What needs to be done: Reproduce only the lines of the material below that start at the line containing "The width and height of the screenshot is (1512, 805)." and stop at the line containing "Open the Incidents tab". Keep both end lines.
• • •
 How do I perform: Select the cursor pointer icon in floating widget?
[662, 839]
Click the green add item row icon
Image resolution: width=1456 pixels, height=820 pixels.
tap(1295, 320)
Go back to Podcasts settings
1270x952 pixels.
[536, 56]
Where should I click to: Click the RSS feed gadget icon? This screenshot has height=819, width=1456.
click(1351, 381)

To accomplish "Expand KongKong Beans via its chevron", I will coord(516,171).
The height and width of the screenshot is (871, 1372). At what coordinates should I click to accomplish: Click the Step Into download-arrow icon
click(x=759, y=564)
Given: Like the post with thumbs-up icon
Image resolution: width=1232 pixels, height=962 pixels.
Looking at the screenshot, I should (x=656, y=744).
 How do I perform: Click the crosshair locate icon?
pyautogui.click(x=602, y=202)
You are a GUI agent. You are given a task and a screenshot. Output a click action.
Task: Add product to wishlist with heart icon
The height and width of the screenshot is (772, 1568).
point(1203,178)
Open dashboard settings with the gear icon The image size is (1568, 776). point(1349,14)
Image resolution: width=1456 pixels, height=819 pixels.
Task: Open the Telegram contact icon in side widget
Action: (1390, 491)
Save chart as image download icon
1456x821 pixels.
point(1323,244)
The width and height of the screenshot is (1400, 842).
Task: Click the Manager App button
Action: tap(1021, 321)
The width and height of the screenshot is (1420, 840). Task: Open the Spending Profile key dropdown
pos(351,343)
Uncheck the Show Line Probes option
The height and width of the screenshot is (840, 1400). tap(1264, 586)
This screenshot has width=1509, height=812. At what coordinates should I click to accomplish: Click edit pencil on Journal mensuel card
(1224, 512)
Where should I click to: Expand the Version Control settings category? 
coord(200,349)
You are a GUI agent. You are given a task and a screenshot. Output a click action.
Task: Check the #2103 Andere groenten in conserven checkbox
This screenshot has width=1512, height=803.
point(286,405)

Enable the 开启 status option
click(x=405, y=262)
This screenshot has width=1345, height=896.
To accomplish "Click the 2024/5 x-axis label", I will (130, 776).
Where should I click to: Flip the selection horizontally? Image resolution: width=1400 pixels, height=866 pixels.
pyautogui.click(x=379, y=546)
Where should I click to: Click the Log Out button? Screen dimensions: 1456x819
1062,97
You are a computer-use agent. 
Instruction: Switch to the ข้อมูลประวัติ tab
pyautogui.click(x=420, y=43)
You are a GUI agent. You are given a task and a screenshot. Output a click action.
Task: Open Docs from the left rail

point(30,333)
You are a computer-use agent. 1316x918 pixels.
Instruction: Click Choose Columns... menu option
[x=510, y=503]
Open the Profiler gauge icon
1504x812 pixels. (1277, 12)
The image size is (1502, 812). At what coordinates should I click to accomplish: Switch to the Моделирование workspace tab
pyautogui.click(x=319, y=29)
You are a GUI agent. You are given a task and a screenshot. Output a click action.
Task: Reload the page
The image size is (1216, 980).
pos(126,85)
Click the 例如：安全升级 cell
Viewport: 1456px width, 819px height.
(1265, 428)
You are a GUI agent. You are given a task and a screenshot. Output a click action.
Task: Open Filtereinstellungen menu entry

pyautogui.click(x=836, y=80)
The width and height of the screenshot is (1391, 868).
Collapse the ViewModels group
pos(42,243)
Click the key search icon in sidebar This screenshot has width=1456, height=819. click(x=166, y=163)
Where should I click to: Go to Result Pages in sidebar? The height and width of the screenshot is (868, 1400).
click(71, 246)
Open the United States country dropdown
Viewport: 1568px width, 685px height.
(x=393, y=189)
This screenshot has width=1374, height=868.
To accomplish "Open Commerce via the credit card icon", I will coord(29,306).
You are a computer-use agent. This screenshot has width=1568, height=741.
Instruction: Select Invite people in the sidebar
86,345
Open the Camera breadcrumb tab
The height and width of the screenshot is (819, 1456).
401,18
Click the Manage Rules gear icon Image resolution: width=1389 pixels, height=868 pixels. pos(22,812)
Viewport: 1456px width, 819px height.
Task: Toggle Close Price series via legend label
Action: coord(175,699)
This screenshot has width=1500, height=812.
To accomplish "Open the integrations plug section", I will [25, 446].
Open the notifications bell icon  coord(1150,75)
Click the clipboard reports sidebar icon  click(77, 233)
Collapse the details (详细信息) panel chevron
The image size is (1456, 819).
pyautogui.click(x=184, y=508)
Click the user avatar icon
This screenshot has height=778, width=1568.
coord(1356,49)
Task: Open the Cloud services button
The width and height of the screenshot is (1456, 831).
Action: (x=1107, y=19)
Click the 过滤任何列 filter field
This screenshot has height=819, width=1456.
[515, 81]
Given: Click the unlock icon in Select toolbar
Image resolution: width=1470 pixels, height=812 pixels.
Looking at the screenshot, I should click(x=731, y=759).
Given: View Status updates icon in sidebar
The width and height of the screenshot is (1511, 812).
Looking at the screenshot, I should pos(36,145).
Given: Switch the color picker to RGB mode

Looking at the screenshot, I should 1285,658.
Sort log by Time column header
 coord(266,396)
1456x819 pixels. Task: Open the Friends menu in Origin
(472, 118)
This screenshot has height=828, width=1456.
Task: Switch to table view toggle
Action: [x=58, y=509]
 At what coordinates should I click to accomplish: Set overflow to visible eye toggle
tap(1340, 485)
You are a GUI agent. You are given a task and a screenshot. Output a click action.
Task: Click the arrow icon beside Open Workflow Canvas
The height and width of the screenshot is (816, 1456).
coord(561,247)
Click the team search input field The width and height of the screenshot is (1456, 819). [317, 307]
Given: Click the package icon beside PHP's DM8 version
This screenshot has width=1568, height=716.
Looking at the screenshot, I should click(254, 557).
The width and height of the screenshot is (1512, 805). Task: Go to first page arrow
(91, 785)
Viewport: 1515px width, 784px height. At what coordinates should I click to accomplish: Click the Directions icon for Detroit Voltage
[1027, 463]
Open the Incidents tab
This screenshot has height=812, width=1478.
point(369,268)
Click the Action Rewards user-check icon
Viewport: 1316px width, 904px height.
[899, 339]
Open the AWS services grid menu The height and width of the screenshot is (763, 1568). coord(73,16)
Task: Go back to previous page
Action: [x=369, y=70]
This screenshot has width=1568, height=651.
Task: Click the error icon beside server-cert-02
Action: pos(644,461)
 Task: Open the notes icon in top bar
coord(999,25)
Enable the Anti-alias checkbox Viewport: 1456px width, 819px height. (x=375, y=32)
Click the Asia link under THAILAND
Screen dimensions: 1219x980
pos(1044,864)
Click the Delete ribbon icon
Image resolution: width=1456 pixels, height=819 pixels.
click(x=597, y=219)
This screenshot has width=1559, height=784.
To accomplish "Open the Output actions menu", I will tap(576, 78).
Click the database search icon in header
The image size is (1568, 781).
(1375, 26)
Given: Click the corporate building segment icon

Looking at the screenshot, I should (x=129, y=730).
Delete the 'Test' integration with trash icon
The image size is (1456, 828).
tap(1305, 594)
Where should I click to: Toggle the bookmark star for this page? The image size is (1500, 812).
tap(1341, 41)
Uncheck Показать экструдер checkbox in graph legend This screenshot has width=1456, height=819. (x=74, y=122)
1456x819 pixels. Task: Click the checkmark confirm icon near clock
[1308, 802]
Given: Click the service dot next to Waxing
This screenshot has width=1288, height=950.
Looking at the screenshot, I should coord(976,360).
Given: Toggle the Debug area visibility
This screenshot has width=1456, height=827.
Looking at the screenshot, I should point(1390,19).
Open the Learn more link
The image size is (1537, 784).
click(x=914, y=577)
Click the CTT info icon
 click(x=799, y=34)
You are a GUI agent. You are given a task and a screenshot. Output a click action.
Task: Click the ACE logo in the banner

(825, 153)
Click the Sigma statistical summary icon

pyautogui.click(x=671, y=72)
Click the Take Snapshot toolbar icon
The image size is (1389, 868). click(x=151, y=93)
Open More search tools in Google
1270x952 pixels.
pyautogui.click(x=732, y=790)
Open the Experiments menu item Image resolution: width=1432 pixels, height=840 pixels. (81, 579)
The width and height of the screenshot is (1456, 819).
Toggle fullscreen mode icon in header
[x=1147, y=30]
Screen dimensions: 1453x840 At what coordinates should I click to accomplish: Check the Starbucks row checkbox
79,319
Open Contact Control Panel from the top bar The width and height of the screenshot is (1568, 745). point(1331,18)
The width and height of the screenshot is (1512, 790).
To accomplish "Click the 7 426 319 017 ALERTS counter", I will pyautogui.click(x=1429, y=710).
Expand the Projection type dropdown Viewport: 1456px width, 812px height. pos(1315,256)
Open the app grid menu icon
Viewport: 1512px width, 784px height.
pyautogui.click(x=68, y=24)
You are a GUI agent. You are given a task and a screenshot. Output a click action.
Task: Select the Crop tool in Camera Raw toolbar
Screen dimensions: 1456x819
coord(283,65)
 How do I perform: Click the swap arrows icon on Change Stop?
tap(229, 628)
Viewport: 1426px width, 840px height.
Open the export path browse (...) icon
• • •
Solution to the exercise:
The width and height of the screenshot is (1512, 805). Task: Go to first page arrow
(91, 785)
Viewport: 1515px width, 784px height. At what coordinates should I click to accomplish: Click the Directions icon for Detroit Voltage
[1027, 463]
Open the Incidents tab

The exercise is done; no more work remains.